[Opening Records section]
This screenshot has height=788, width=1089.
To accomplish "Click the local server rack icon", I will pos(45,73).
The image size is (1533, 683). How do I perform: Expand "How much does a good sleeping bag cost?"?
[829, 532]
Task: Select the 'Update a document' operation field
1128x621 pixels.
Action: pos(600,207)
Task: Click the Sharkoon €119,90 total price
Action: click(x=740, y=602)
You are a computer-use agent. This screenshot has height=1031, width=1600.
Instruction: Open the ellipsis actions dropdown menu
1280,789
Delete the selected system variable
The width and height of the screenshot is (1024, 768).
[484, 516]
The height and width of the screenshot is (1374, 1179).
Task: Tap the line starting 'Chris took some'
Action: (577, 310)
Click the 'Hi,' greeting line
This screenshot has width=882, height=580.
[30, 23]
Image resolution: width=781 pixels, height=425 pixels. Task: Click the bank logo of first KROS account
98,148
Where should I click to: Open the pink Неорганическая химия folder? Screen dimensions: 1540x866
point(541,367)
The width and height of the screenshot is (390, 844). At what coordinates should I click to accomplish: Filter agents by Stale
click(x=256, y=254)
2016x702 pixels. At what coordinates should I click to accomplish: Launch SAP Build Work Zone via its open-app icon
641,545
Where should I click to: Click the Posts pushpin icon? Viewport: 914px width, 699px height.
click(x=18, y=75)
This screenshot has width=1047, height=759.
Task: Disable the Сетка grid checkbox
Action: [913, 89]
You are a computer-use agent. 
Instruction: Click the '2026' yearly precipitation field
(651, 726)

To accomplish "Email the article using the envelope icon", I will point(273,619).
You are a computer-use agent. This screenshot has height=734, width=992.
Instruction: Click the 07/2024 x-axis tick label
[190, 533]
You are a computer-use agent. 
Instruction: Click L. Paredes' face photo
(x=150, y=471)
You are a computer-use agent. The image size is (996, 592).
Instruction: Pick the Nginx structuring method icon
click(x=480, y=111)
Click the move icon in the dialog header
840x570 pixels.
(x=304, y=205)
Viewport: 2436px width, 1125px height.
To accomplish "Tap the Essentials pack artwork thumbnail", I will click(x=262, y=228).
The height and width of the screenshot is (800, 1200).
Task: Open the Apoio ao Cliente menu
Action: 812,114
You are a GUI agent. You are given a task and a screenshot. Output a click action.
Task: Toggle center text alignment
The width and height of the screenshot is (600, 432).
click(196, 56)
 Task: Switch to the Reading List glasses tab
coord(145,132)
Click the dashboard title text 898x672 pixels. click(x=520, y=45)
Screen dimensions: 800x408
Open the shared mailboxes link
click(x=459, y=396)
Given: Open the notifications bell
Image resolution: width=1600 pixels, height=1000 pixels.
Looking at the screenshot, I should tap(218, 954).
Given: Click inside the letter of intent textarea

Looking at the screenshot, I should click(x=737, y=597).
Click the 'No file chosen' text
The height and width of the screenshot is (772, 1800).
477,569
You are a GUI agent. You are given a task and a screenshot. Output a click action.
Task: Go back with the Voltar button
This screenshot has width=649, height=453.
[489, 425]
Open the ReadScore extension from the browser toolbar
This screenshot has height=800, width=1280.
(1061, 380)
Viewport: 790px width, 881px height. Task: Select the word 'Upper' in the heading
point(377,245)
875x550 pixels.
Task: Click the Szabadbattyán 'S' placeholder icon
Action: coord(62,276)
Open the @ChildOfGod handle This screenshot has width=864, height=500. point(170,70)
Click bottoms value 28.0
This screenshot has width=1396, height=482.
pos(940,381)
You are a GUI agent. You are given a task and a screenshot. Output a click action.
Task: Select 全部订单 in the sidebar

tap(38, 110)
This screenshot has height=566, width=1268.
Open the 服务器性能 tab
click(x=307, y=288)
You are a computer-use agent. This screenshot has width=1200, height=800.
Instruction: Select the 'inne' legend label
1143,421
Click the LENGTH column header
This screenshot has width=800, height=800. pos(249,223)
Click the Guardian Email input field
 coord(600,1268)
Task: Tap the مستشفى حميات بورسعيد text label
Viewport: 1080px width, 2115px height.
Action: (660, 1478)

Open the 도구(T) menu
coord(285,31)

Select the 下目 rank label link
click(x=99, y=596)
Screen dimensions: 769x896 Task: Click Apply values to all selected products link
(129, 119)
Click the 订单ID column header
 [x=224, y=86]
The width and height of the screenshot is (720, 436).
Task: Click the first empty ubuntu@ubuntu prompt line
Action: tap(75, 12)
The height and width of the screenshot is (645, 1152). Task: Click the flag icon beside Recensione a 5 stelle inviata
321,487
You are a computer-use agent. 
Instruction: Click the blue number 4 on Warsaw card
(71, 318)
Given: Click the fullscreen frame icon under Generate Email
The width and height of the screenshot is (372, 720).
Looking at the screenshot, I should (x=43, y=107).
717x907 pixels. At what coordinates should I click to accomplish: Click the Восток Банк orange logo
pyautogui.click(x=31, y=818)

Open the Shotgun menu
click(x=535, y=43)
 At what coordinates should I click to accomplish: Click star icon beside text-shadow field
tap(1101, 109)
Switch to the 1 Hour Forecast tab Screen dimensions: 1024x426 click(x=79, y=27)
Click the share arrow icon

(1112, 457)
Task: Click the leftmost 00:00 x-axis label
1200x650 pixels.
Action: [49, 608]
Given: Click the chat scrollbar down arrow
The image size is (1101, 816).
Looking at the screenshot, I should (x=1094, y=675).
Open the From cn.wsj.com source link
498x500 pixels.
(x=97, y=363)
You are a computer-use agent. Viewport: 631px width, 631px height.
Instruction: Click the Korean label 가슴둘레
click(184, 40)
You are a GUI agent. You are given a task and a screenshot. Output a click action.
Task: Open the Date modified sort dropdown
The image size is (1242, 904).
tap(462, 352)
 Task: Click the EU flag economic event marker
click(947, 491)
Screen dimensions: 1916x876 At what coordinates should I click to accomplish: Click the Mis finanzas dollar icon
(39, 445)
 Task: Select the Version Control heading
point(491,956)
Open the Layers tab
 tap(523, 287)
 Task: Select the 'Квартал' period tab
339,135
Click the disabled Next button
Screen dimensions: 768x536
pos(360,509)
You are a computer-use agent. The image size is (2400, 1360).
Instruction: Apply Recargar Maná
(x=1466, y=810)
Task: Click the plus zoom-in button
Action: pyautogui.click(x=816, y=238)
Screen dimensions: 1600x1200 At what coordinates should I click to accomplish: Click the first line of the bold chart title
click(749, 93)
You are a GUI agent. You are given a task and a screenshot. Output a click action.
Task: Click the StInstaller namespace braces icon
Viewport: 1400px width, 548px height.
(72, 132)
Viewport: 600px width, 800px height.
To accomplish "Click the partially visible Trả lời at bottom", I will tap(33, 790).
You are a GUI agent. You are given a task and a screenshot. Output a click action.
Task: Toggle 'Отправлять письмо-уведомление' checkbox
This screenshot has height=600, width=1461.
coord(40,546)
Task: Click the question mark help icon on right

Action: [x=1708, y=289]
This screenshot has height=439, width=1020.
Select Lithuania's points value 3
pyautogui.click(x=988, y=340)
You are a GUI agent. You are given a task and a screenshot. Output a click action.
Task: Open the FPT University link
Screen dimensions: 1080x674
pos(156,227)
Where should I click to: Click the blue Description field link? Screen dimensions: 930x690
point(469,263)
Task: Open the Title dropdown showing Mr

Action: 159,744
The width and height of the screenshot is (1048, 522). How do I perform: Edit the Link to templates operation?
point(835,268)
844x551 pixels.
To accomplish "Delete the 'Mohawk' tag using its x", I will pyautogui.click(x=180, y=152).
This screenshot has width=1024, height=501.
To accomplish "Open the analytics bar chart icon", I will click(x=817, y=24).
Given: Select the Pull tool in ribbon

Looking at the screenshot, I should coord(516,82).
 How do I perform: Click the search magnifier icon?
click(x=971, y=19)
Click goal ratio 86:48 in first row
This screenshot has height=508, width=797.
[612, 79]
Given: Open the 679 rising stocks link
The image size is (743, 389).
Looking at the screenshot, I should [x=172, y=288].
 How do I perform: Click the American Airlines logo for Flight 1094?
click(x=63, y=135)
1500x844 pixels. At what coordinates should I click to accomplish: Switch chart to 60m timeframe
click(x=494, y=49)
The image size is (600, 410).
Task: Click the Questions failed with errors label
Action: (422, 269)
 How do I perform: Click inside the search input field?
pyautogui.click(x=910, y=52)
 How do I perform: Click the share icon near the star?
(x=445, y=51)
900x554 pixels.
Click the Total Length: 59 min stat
[Closing Records section]
**Exercise details**
Among the records above, extract exactly the lines from the line with "Given: Click the fullscreen" to the line with "Task: Click the StInstaller", both lines included, and leave out the rest.

**Expected answer**
Given: Click the fullscreen frame icon under Generate Email
The width and height of the screenshot is (372, 720).
Looking at the screenshot, I should (x=43, y=107).
717x907 pixels. At what coordinates should I click to accomplish: Click the Восток Банк orange logo
pyautogui.click(x=31, y=818)

Open the Shotgun menu
click(x=535, y=43)
 At what coordinates should I click to accomplish: Click star icon beside text-shadow field
tap(1101, 109)
Switch to the 1 Hour Forecast tab Screen dimensions: 1024x426 click(x=79, y=27)
Click the share arrow icon

(1112, 457)
Task: Click the leftmost 00:00 x-axis label
1200x650 pixels.
Action: [49, 608]
Given: Click the chat scrollbar down arrow
The image size is (1101, 816).
Looking at the screenshot, I should (x=1094, y=675).
Open the From cn.wsj.com source link
498x500 pixels.
(x=97, y=363)
You are a computer-use agent. Viewport: 631px width, 631px height.
Instruction: Click the Korean label 가슴둘레
click(184, 40)
You are a GUI agent. You are given a task and a screenshot. Output a click action.
Task: Open the Date modified sort dropdown
The image size is (1242, 904).
tap(462, 352)
 Task: Click the EU flag economic event marker
click(947, 491)
Screen dimensions: 1916x876 At what coordinates should I click to accomplish: Click the Mis finanzas dollar icon
(39, 445)
 Task: Select the Version Control heading
point(491,956)
Open the Layers tab
 tap(523, 287)
 Task: Select the 'Квартал' period tab
339,135
Click the disabled Next button
Screen dimensions: 768x536
pos(360,509)
You are a computer-use agent. The image size is (2400, 1360).
Instruction: Apply Recargar Maná
(x=1466, y=810)
Task: Click the plus zoom-in button
Action: pyautogui.click(x=816, y=238)
Screen dimensions: 1600x1200 At what coordinates should I click to accomplish: Click the first line of the bold chart title
click(749, 93)
You are a GUI agent. You are given a task and a screenshot. Output a click action.
Task: Click the StInstaller namespace braces icon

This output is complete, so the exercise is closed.